O Herr, gieb jedem seinen eignen Tod.
Das Sterben, das aus jenem Leben geht,
darin er Liebe hatte, Sinn und Not.

Denn wir sind nur die Schale und das Blatt.
Der große Tod, den jeder in sich hat,
das ist die Frucht, um die sich alles dreht.

Um ihretwillen heben Mädchen an
und kommen wie ein Baum aus einer Laute,
und Knaben sehnen sich um sie zum Mann;
und Frauen sind den Wachsenden Vertraute
für Ängste, die sonst niemand nehmen kann.
Um ihretwillen bleibt das Angeschaute
wie Ewiges, auch wenn es lang verrann, –
und jeder, welcher bildete und baute,
ward Welt um diese Frucht, und fror und taute
und windete ihr zu und schien sie an.
In sie ist eingegangen alle Wärme
der Herzen und der Hirne weißes Glühn -:
Doch deine Engel ziehn wie Vogelschwärme,
und sie erfanden alle Fruchte grün.

Herr: Wir sind armer denn die armen Tiere,
die ihres Todes enden, wennauch blind,
weil wir noch alle ungestorben sind.
Den gieb uns, der die Wissenschaft gewinnt,
das Leben aufzubinden in Spaliere,
um welche zeitiger der Mai beginnt.

Denn dieses macht das Sterben fremd und schwer,
daß es nicht unser Tot ist; einer der
uns endlich nimmt, nur weil wir keinen reifen.
Drum geht ein Sturm, uns alle abzustreifen.

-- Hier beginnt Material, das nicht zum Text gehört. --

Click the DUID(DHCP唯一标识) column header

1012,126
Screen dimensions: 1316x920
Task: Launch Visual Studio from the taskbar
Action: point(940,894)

Wir stehn in deinem Garten Jahr und Jahr
Und sind die Raume, süßen Tod zu tragen;
aber wir altern in den Erntetagen,
und so wie Frauen, welche du geschlagen,
sind wir verschlossen, schlecht und Unfruchtbar.

Oder ist meine Hoffahrt ungerecht:
sind Bäume besser? Sind wir nur Geschlecht
und Schooß von Frauen, welche viel gewähren? –
Wir haben mit der Ewigkeit gehurt,
und wenn das Kreißbett da ist, so gebären
wir unsres Todes tote Fehlgeburt;
den krummen, kummervollen Embryo,
der sich (als ob ihn Schreckliches erschreckte)
die Augenkeime mit den Händen deckte
und dem schon auf der ausgebauten Stirne
die Angst von allem steht, was er nicht litt, –
und alle schließen so wie eine Dirne
in Kindbettkrämpfen und am Kaiserschnitt.